By GAIL LOWE
WAKEFIELD — In recent weeks, maintenance of the town’s schools has become a hot button issue, starting with a full report given to the school board by Charles “Chip” Tarbell on Tuesday, Aug. 26 and ending with the report being heard by the Board of Selectmen Monday night.
About nine months ago, Tarbell was appointed to head a Task Force by Superintendent of Schools Dr. Stephen K. Zrike. The Task Force’s duties included a review of all the educational facilities, including maintenance and custodial services.
Tarbell’s report drew criticism from some residents, surprise from others and, in some instances, agreement.
One School Department employee who works as a custodian requested anonymity but went on the defensive. He said that the formation of the Task Force is “just another approach to make (outsourcing) happen and screw the hard working school employees.” He further stated that “lack of manpower and time are not excuses.”
“We have been shortchanged on staff and funding for years,” he said, adding that the Task Force’s report delivered by Tarbell on Aug. 26 “ruined the morale of a dedicated staff.”
There are currently 23 full-time custodians and three bus drivers who assist with custodial needs while not transporting children who report to Peter Evangelista, head of the Custodial Department for the schools.
“While some custodians have expressed their concern with the recently released Task Force report, they continue to take great pride in their work,” he said.
At the beginning of his report, Tarbell said that the Task Force found the schools “picked up” but no “deep cleanings” had been done. He cited lack of manpower and time as reasons for the shortfall.
Evangelista this week gave his views on the situation and said that deep cleanings are handled during the summer months and include “top to bottom cleaning of every space in the buildings.”
“This also includes stripping and waxing all floors,” he commented. “We are also able to conduct some deep cleaning during school vacation weeks and during the second and third shifts, as needed.”
Evangelista continued: “Over the years, the custodial staff has been cut due to budget constraints. In addition to all restrooms being cleaned and sanitized daily, every classroom and hallway is ‘floor cleaned’ (trash emptied and floors swept) daily, but there are not enough resources available to put a rotational schedule in place to systematically work our way through each building.
“Ideally, I would like to see the custodial resources increased so we could move through each section of each building on a schedule to allow full cleaning to occur three or four times per year instead of only summer breaks.”
Evangelista also wanted to clarify an issue concerning communication between himself and Chris Pierce, who oversees the town’s buildings apart from schools. The Task Force report mentioned that the two do not communicate on a daily basis.
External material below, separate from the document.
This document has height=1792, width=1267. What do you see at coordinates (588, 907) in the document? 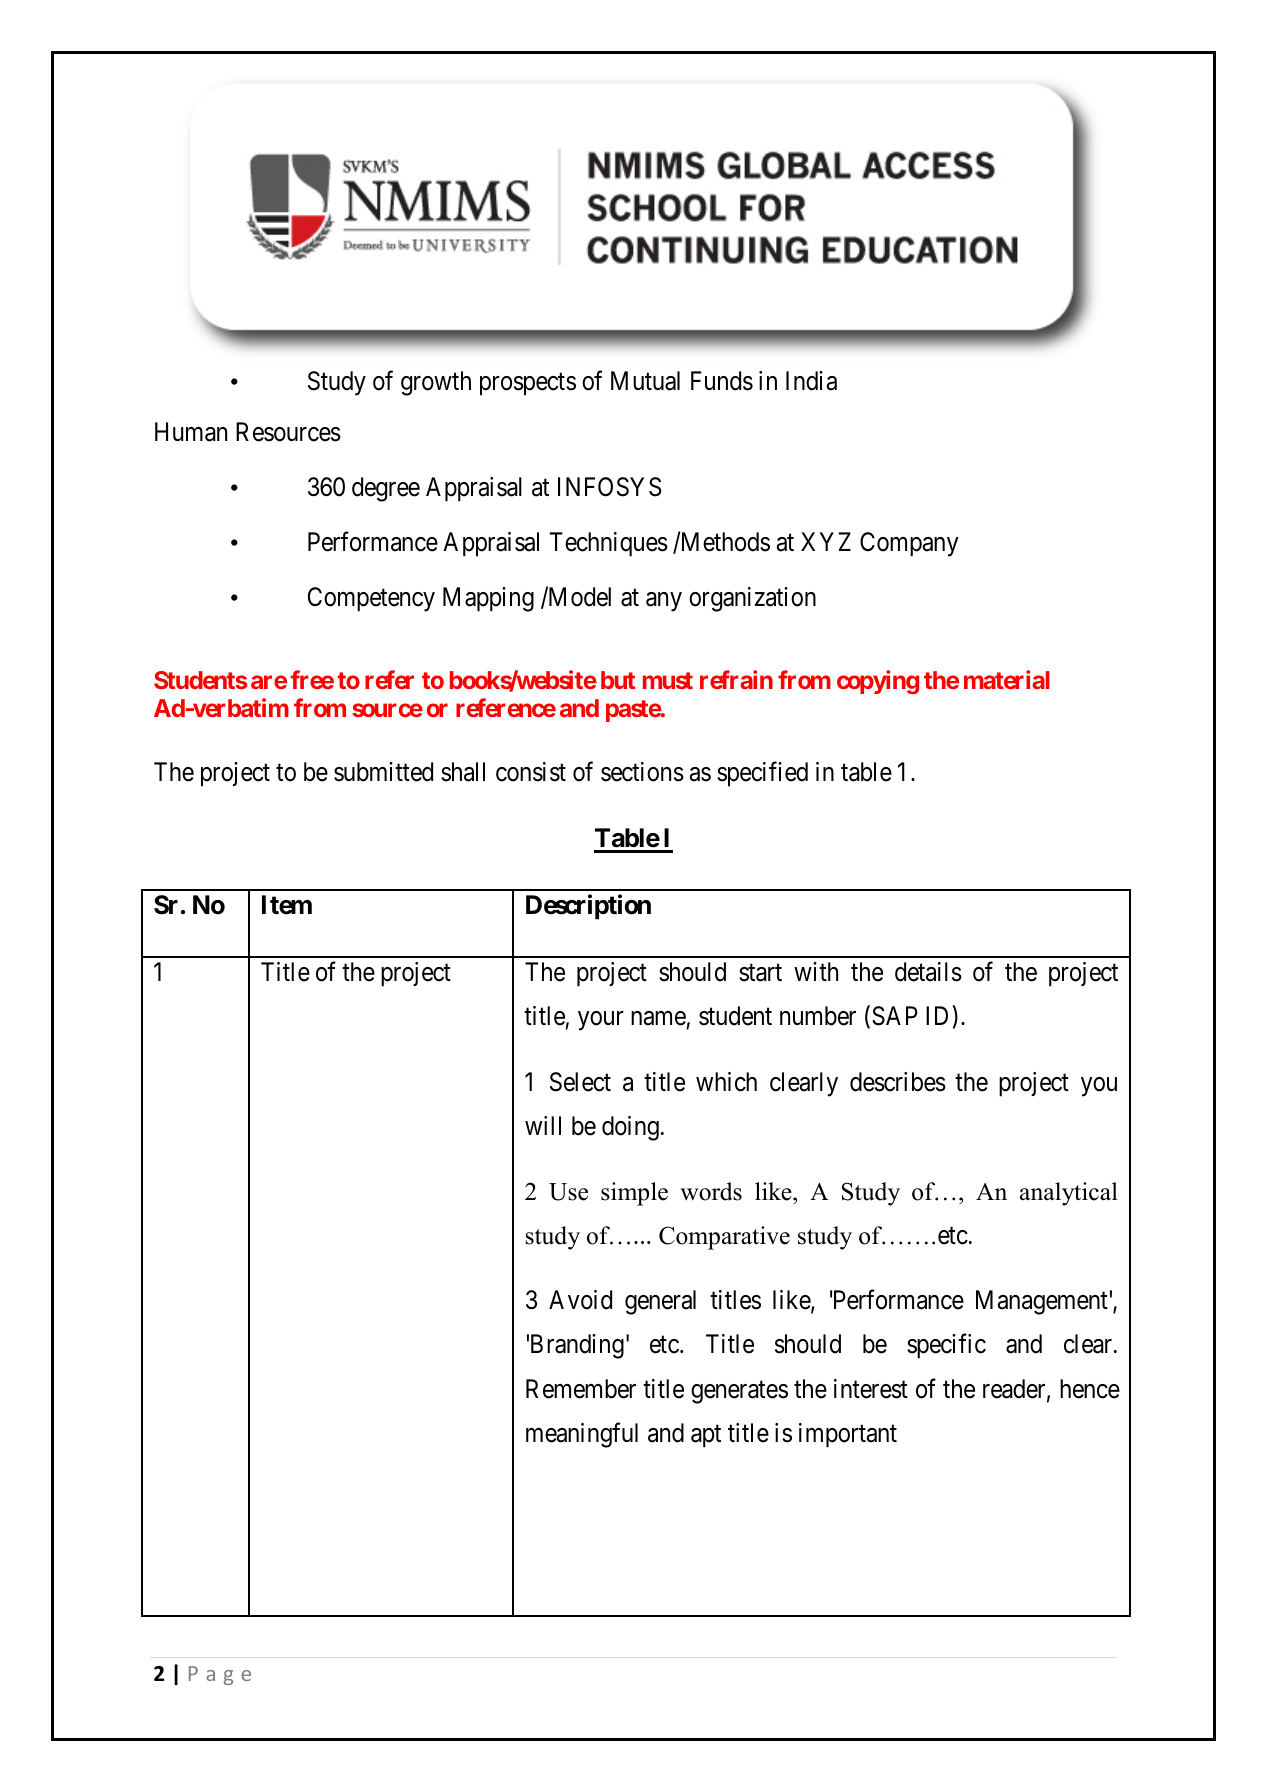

“I believe Mr. Tarbell was referring to how our work order systems do not communicate,” he said.
The Task Force also called for the sanitization of all surfaces inside the schools, something that has been lacking, according to the Task Force’s findings.
Evangelista agreed with the assessment and said that certain areas do require daily sanitized cleaning, such as the cafeteria and restrooms.
“The custodial staff also walks the grounds each morning to pick up trash and identify any safety concerns in the play areas,” he said. “They also examine the grounds for graffiti or vandalism to school property.”
Evangelista insisted that it would be nearly impossible at current staffing levels to expect a custodial staff member to sanitize 25 student desks, tables, door handles, countertops, lockers and chairs in each of the 20 to 25 classrooms, bathrooms, corridors and offices they are assigned to clean during their eight-hour shift.
Currently, there are three shifts of custodial staff at the high school and middle school. The majority of the staff is on duty between 3 p.m. and 7 a.m. to handle daily cleanings. Evangelista explained that the custodians on staff during the day are primarily tasked with cleaning the cafeteria during and after lunch service as well as addressing issues that arise (cleaning up after sick students, accepting deliveries, restocking supplies, changing light bulbs and things of that nature).
“In three of the elementary schools, we run two shifts, again with the majority being after hours. In the two smaller elementary schools we run one shift per day,” he commented.
One of the Task Force’s targets was to look at overtime costs and how they might be addressed.
In response, Evangelista said that overtime can occur at certain times during the year to accommodate for snow removal or to cover for an employee who might be out sick or on vacation.
“If an employee is expected to be out for a long period of time, we attempt to bring in a substitute custodian,” Evangelista said “Also, a custodian who is called back to check on an alarm is paid at the overtime rate.”
He added that the custodians did a “great job” this summer getting the schools ready to open.
“They take pride in what they do every day,” he said. “There are many things that people won’t see that they do during their work day — such as setting up for meetings, fixing furniture, delivering supplies, painting and fixing lockers.
“It’s real easy to point out some of the negative things, but there are many positive things we can look at, also. We are always looking to improve and make things more efficient.”
On Monday night, Tarbell went before the Board of Selectmen to apprise them of the Task Force’s findings, and a suggestion was made to form yet another committee.
In today’s Forum, Selectman Phyllis Hull wrote: “We have enough committees right now that should know what to do. We do not need more.”